De acordo com Niltinho, Salvador vem sendo gradualmente transformada em uma “selva de pedra”, com aumento contínuo do número de edificações e diminuição de espaços verdes, fenômeno que, na avaliação do deputado, intensifica o aquecimento urbano e compromete a qualidade de vida da população. O parlamentar associa esses efeitos diretamente à política de concessão de alvarás para novos empreendimentos em áreas antes destinadas à preservação ambiental.
O deputado também critica a ausência de diálogo estruturado com a sociedade sobre o ordenamento urbano. Para ele, decisões estratégicas relacionadas ao uso do solo têm sido tomadas de forma unilateral, sem a devida escuta de moradores, especialistas e entidades ambientais, o que amplia a insatisfação popular refletida nas pesquisas de opinião.
Verticalização e impactos ambientais
Na avaliação de Niltinho, a política de licenciamento adotada pela Prefeitura de Salvador tem autorizado empreendimentos imobiliários em locais que anteriormente cumpriam função ambiental, como áreas de ventilação natural e de absorção térmica.

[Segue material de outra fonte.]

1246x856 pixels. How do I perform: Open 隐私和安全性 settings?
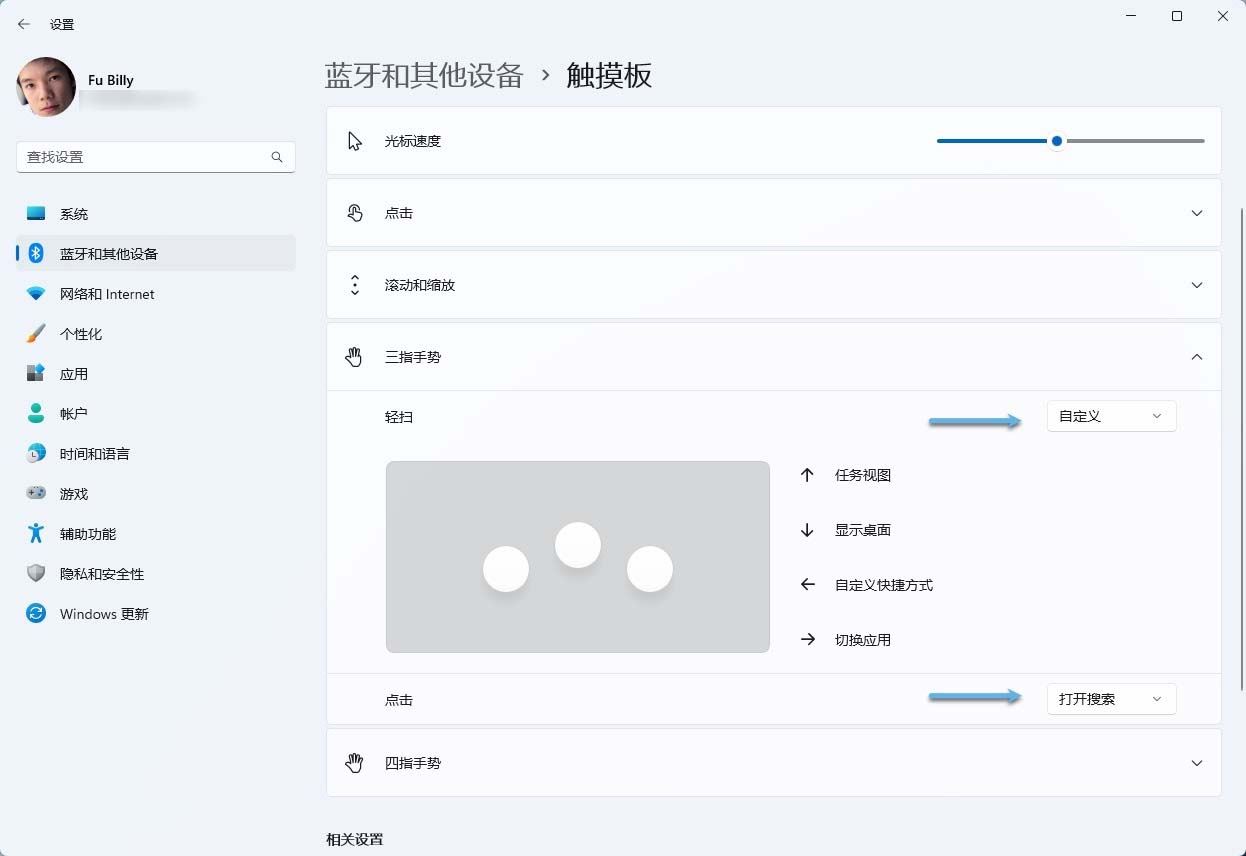(x=100, y=573)
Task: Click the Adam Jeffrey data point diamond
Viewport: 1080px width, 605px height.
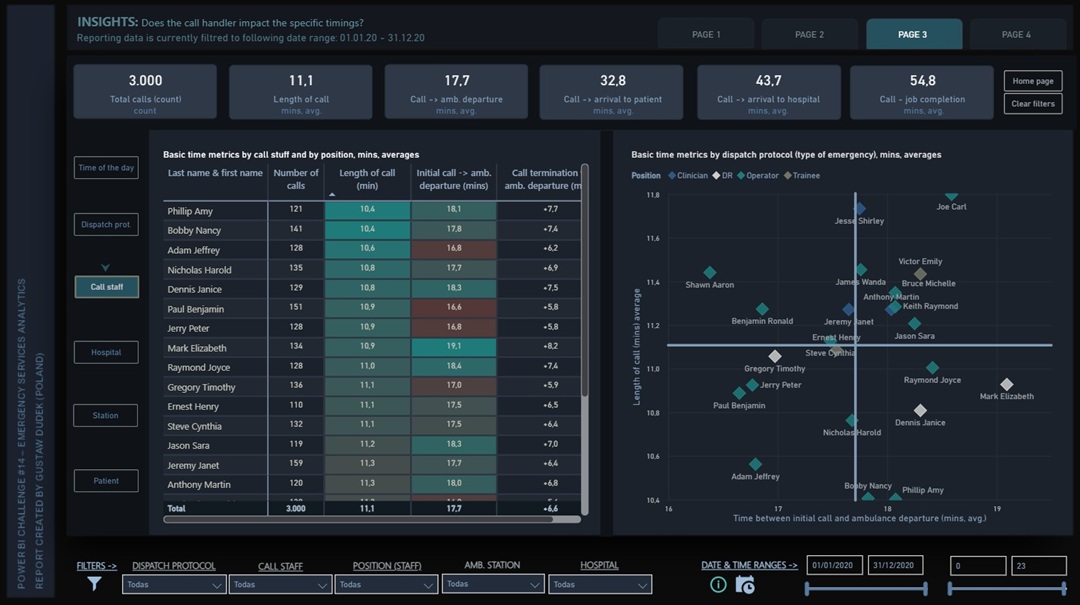Action: [755, 464]
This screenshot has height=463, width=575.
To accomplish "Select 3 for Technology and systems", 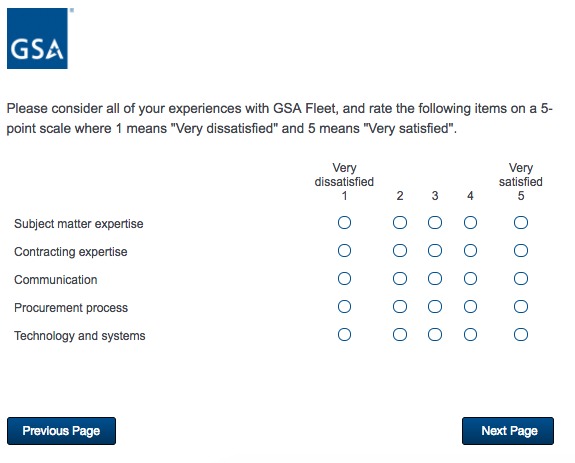I will (x=435, y=335).
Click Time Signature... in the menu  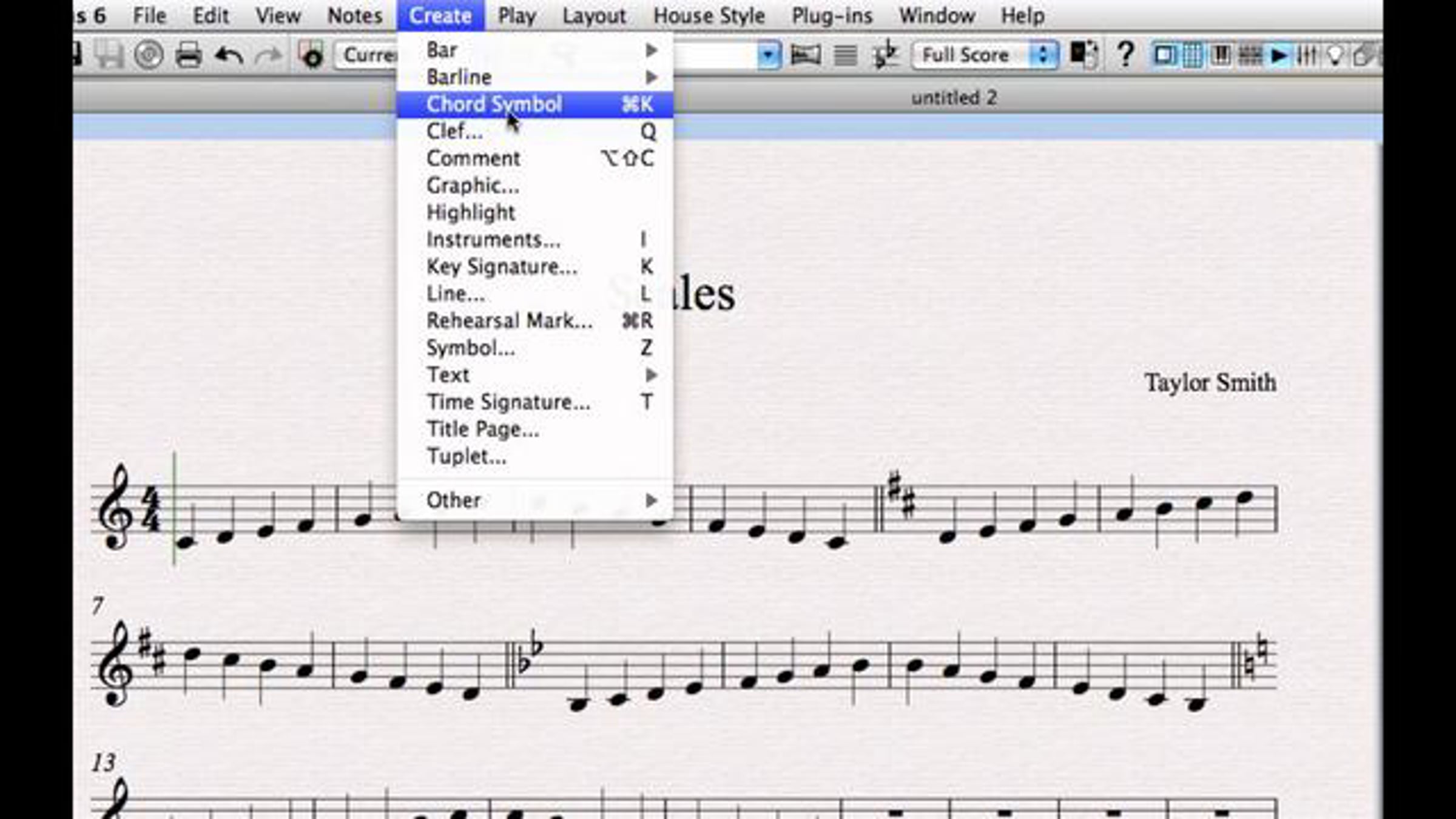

Segundo ele, essa prática é prejudicial ao meio ambiente e à saúde urbana, ao reduzir a capacidade da cidade de mitigar ilhas de calor e eventos climáticos extremos.
O parlamentar ressalta que a substituição de áreas verdes por grandes edificações compromete não apenas o equilíbrio ambiental, mas também o bem-estar cotidiano dos moradores. “A transformação de áreas verdes em prédios afeta diretamente a qualidade de vida e amplia problemas já conhecidos da capital”, afirmou, ao comentar os dados da pesquisa.
Outro ponto destacado é a relação entre verticalização e sobrecarga da infraestrutura urbana. Niltinho observa que novos empreendimentos, ao concentrar grande número de moradores e atividades, pressionam o sistema viário, contribuindo para o aumento do trânsito e dos congestionamentos em diversas regiões da cidade.
Mobilidade urbana e comparação com ações do Estado
No campo da mobilidade urbana, Niltinho faz uma comparação direta entre as políticas da Prefeitura e as ações do Governo do Estado da Bahia. Segundo ele, enquanto a gestão municipal apresenta desempenho insatisfatório na área, o Executivo estadual tem realizado intervenções estruturantes de grande impacto na capital.
O deputado cita como exemplos as avenidas 29 de Março e Via Expressa, além do VLT do Subúrbio e da expansão do metrô, obras que, em sua avaliação, contribuem para reduzir gargalos históricos de deslocamento em Salvador. Para Niltinho, esses investimentos ajudam a minimizar os efeitos negativos do adensamento urbano, ao contrário da política municipal, que, segundo ele, não acompanha o crescimento da cidade com soluções adequadas de mobilidade.
Essa diferença de abordagem, afirma o parlamentar, é percebida pela população e influencia diretamente a avaliação da gestão municipal, especialmente em um contexto de crescimento urbano acelerado e desafios ambientais cada vez mais evidentes.
Pesquisa AtlasIntel e percepção popular
A pesquisa AtlasIntel, ao apontar a queda na aprovação do prefeito Bruno Reis, reforça, na avaliação de Niltinho, a leitura de que questões urbanas e ambientais passaram a ocupar papel central na percepção do eleitorado. Para o deputado, temas como planejamento urbano, preservação ambiental e mobilidade deixaram de ser secundários e hoje influenciam diretamente o julgamento da administração municipal.
Segundo ele, a população sente no cotidiano os efeitos do modelo adotado, seja pelo aumento da temperatura, pela perda de áreas de lazer e convivência, seja pelo agravamento do trânsito. Esses fatores, somados, ajudam a explicar o desgaste político evidenciado pelos números da pesquisa.